*** Provided text Section Begins ***
JOHNSTON: And I would say, of course, he was involved in that. Donald
will jettison anybody when it`s in his interest to do so and that`s going
turn out to be in his own children. You know, he`s put his sons here in
jeopardy with these actions. I can`t imagine that there was a lawyer in
the room who didn`t stay, assuming there was a lawyer, stay away from this
Mr. President. You don`t want to be within a mile with this issue, keep
your hands off. And Donald you know, buys people, he controls them, he
uses his money and power to get them to do what he wants to do and the
moment you`re inconvenient to him, and he`s better off without you, he`ll
dump you. and that`s what we saw with Flynn

HAYES: Well, so here`s the next question is, the shape of the sort of
defense is taking place which I thought that Jared Kushner talking to the
Congressional interns which they were all warned, the entire class of
Congressional interns was warned don`t leak this and of course it leaked.
They thought we colluded but we couldn`t even collude with our local
offices. The Kushner`s account and I think the one that we will see is
that we were essentially in over our heads and too incompetent to
successfully colluded.

GOLDBERG: Right, too incompetent -

JOHNSTON: Right. We are so bad at this, we have no business being in the
White House. It is - it`s an astonishing defense but it has a purpose. It
is to suggest that this was really innocent. There was - no matter what
you find, this was really innocent and that will fly with a segment of the
American population.

GOLDBERG: I think, I mean, it`s so - the thing is, you don`t - we`re not
talking about high level plotting dead drops than kind of a -

HAYES: No, that`s what so remarkable, that e-mail chain. And so shocking
to me about it.
*** Provided text Section Ends ***
*Things to do*.
1. Rewrite the panel transcript starting at "GOLDBERG: Right, too" and ending at "American population.", using "harmless" in place of "innocent".
2. Continue the panel transcript from its final line, writing the next part of the discussion.
*** Data listing Section Begins ***
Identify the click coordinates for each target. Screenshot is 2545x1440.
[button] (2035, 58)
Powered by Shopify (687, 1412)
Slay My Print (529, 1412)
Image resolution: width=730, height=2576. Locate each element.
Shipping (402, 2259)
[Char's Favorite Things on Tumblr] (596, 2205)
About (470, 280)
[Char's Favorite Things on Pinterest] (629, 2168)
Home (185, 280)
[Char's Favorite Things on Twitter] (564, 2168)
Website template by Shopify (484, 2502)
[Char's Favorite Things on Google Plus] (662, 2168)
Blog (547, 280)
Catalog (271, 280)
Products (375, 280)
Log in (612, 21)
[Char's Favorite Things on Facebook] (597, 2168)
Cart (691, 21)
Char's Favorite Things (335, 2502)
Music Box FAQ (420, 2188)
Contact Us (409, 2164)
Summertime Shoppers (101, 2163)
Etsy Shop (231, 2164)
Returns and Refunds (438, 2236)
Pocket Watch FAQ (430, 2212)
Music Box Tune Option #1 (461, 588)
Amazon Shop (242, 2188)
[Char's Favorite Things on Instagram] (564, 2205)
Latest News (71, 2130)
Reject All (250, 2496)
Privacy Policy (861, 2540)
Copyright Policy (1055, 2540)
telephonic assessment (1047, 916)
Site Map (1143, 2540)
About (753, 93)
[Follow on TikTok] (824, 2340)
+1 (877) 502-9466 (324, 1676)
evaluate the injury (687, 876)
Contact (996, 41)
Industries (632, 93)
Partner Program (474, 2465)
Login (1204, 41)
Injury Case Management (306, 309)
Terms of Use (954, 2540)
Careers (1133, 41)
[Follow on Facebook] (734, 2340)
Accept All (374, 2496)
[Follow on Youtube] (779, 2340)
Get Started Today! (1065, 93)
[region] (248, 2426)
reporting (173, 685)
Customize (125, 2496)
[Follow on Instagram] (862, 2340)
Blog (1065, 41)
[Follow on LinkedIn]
*** Data listing Section Ends ***
*Responses by item number*.
1.
GOLDBERG: Right, too incompetent -

JOHNSTON: Right. We are so bad at this, we have no business being in the
White House. It is - it`s an astonishing defense but it has a purpose. It
is to suggest that this was really harmless. There was - no matter what
you find, this was really harmless and that will fly with a segment of the
American population.

2.
GOLDBERG: Right. I mean, you`re just talking about a bunch of goons kind
of offering to trade favors. It just happens to be that one of the favors
is swing the election of the United States of America. And so, it`s not -
you know, this didn`t take, at least on Trump`s part, as opposed to on the
Russians` part, a huge level of kind of sophisticated - you know -

HAYES: Subterfuge.

GOLDBERG: Right, exactly. It was just him accepting -

HAYES: That`s a good point.

GOLDBERG: - accepting the offer of help in exchange for certain kind of
political guarantees which he is now doing everything he can to fulfill.

HAYES: Michelle -

JOHNSTON: And Chris, how comfortable the Russian government was.
Remember, they said, this was from the Russian government. Can you imagine
the Russian government having gone to John McCain saying, we want a supply
of information? They were confident, they had somebody here who wanted to
hear their message.

HAYES: Yes. That`s a good point. Michelle Goldberg and David Cay
Johnston, thanks for being with me tonight. Next, a new federal lawsuit
alleging the Trump administration worked with Fox News to spread a
conspiracy theory about a murdered DNC staffer and that the President
himself may have had a hand in it. The details of that explosive story
after this two-minute break.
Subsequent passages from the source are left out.